- _Brief_:
Pick out every line below that contains the word "coordinates" and copy each one in full.

- _Supplied data_:
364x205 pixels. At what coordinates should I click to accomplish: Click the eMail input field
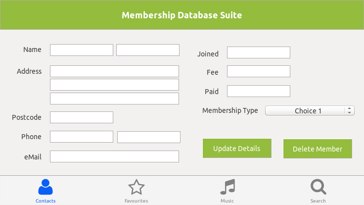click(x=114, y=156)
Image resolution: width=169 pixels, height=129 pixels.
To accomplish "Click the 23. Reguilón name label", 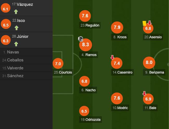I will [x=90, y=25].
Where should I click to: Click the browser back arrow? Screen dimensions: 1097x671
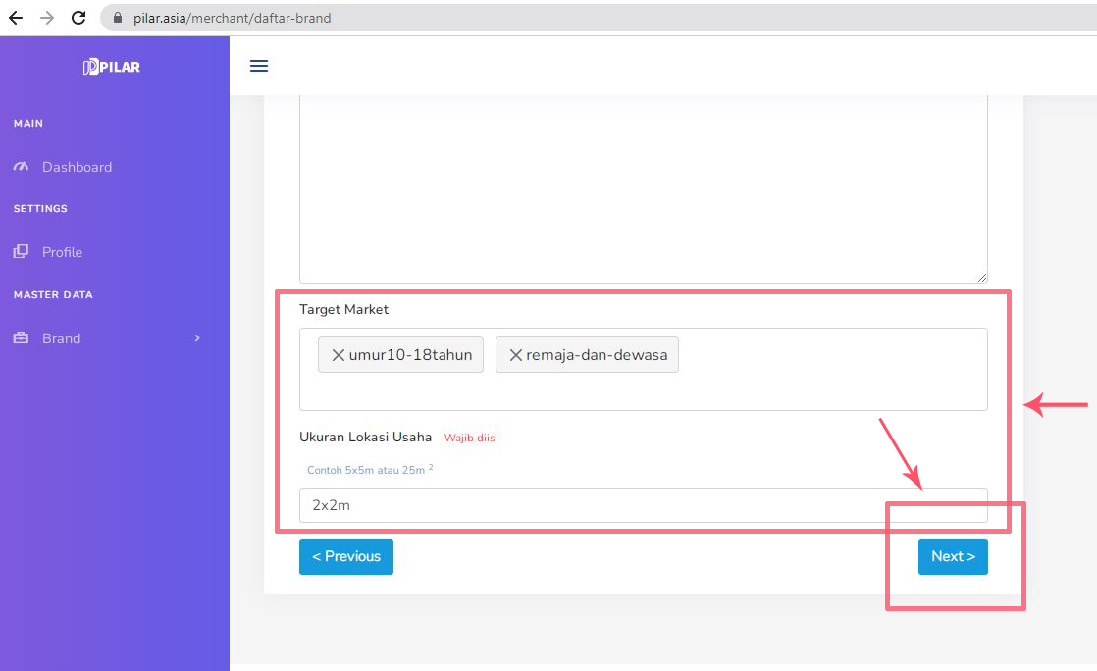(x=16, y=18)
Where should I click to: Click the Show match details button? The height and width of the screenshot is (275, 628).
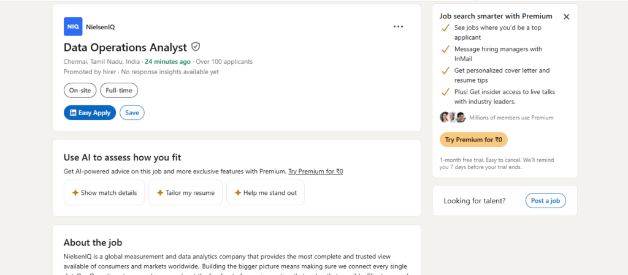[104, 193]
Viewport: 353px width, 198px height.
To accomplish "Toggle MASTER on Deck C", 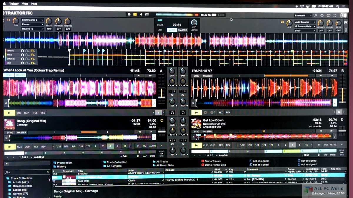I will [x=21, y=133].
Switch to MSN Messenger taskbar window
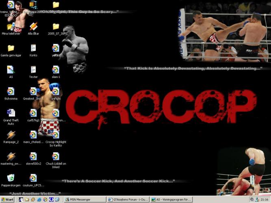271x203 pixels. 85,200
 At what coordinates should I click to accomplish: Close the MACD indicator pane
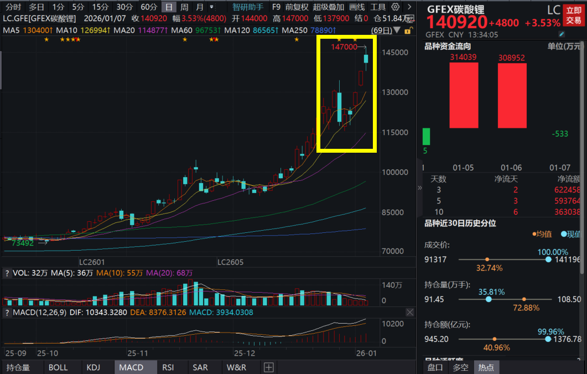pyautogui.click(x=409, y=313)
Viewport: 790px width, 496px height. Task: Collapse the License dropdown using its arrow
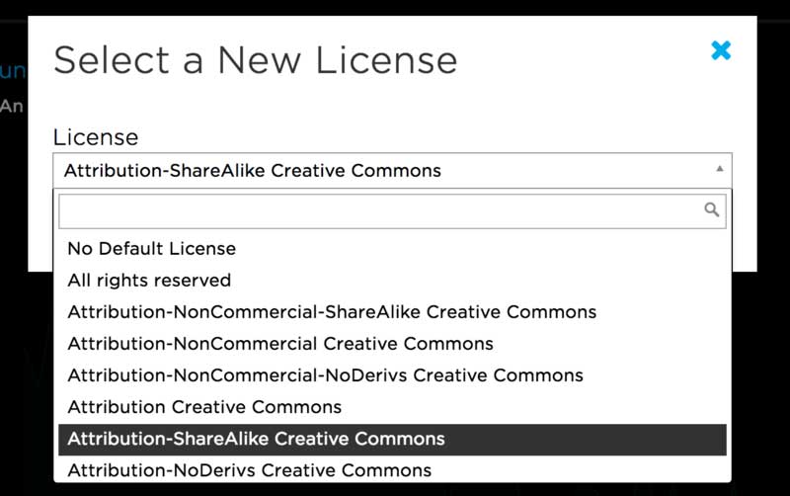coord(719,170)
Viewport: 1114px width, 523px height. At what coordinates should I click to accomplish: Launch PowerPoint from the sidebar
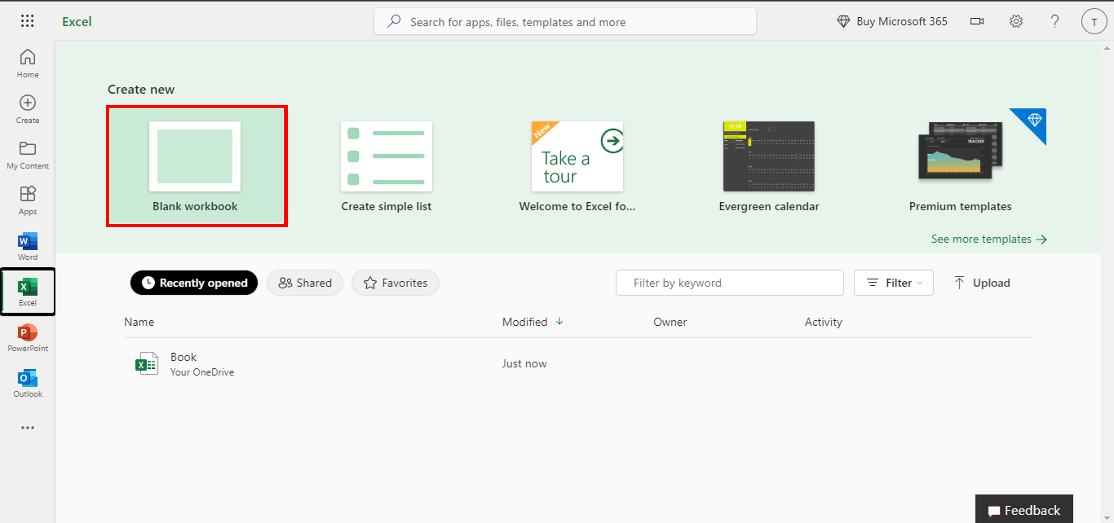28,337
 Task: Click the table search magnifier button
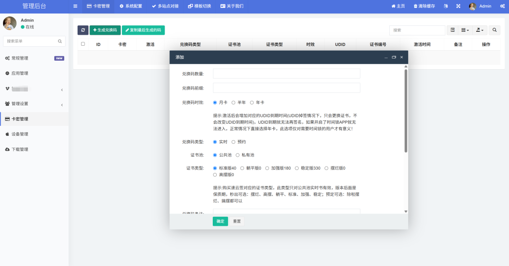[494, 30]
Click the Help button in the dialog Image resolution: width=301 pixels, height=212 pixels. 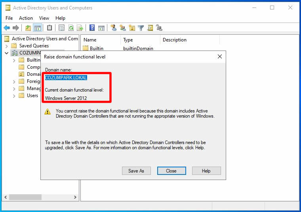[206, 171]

- _Exercise solution_:
364x205 pixels. At what coordinates should I click to accomplish: Click the eMail input field
 At what coordinates should I click to accomplish: Close the MACD indicator pane
Viewport: 1114px width, 523px height. At what coordinates should I click to accomplish: Launch PowerPoint from the sidebar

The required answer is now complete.